New Development: Root Cause of dikkop Failures Identified — A 22-Year-Old Thread Fallback Bug
Andrew Dunstan has diagnosed the secondary buildfarm failures exposed by the original NULL-connection fix, and it is not a use-after-free in the prepared-statement list as the prior analysis speculated from the corrupted this->stmt pointer. The actual defect is far older and more architectural: when a thread's own EXEC SQL CONNECT fails, ecpg_get_connection() silently falls back to the process-global actual_connection — which may belong to an entirely different thread. That sibling thread then continues to use "its" connection while the failed thread scribbles on the same libpq PGconn concurrently, producing the corrupted statement pointers and NULL conn->result observed on dikkop.
Andrew points to a 2006 report [1] that described exactly these symptoms: a user was holding the mutex the ECPG docs told him to hold, and state still corrupted — because the corruption window was inside ecpglib itself, before the libpq calls the user was serializing. The user's mutex was at the wrong layer. The bug has been latent for ~22 years because the fallback only misbehaves under connection-failure-under-contention, which is rare in practice.
The Fix (credited to Claude)
Track which thread opened each connection; only fall back to the global actual_connection if the current thread is its owner. The patch introduces an ecpg_default_connection() helper and an actual_connection_key (TSD) that records ownership. The per-thread slot populated by EXEC SQL SET CONNECTION is not owner-checked — only the implicit global fallback is.
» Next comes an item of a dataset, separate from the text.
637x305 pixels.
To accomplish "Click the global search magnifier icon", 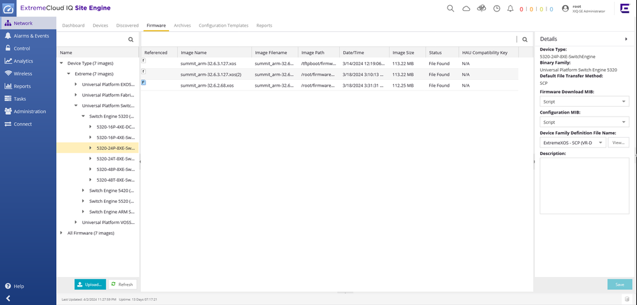I will click(x=450, y=8).
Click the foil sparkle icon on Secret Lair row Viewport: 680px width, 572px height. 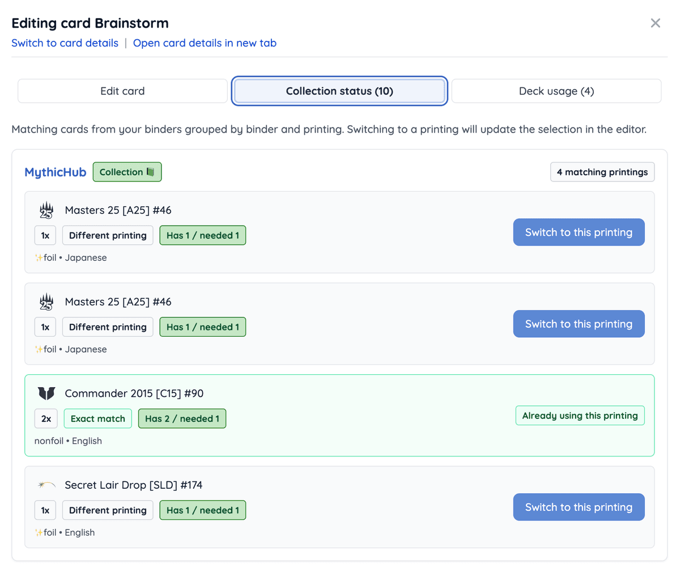click(x=39, y=533)
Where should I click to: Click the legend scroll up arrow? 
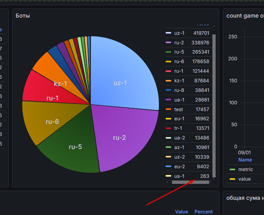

Deliberate Behavior Change
This is a user-visible semantic change, not a pure bugfix:
| Pattern | Before | After |
|---|---|---|
Main thread CONNECT; workers issue unqualified SQL relying on their own mutex |
Worked by accident (or corrupted state silently) | Fails with ECPG_NO_CONN (SQLCODE -220) |
EXEC SQL AT con1 ... per statement |
Works | Works |
Per-thread EXEC SQL SET CONNECTION con1 at thread start |
Works | Works (populates per-thread slot, bypasses owner check) |
The old comment being removed ("hope the user knows what they're doing, i.e. using their own mutex") is essentially an admission that the documented contract was unachievable — as the 2006 report proved.
Tom's Review
Tom endorses the behavior change over the alternative ("declare the test case buggy, require user mutexes") on safety grounds, acknowledging "we might get some complaints." One code-structure nit: move the ecpg_pthreads_init() call that ensures actual_connection_key validity into ecpg_default_connection() itself, since the new function's comment doesn't advertise that prerequisite — a pattern-matching argument that encapsulation should include initialization of the TSD key the function depends on.
Tom also flags that documentation needs updating regardless of which direction is taken.
Backpatch Decision: Deferred
Andrew and Tom agree to not rush this in. Given the bug has gone undetected for decades and minor releases are next week, they'll wait at least another week. This is a sensible risk-management call: a behavior change that turns previously-"working" (silently-corrupting) programs into loud ECPG_NO_CONN failures is exactly the kind of thing that should not land days before a stamped release.
Significance
This retroactively reframes the prior analysis's concluding observation. The dikkop failure was not a use-after-free in the prepared-statement cache — the corrupted this->stmt pointer was the symptom of two threads racing on a shared PGconn via the global fallback, where one thread's in-flight query response overwrote the other's view of libpq state. The statement cache itself is fine; the bug is one level down, in how ecpg_get_connection() resolves "no connection specified."
It also validates the architectural concern from the prior analysis that libecpg's thread-local connection bookkeeping was suspect — but the defect is in the fallback policy, not in list locking or premature free.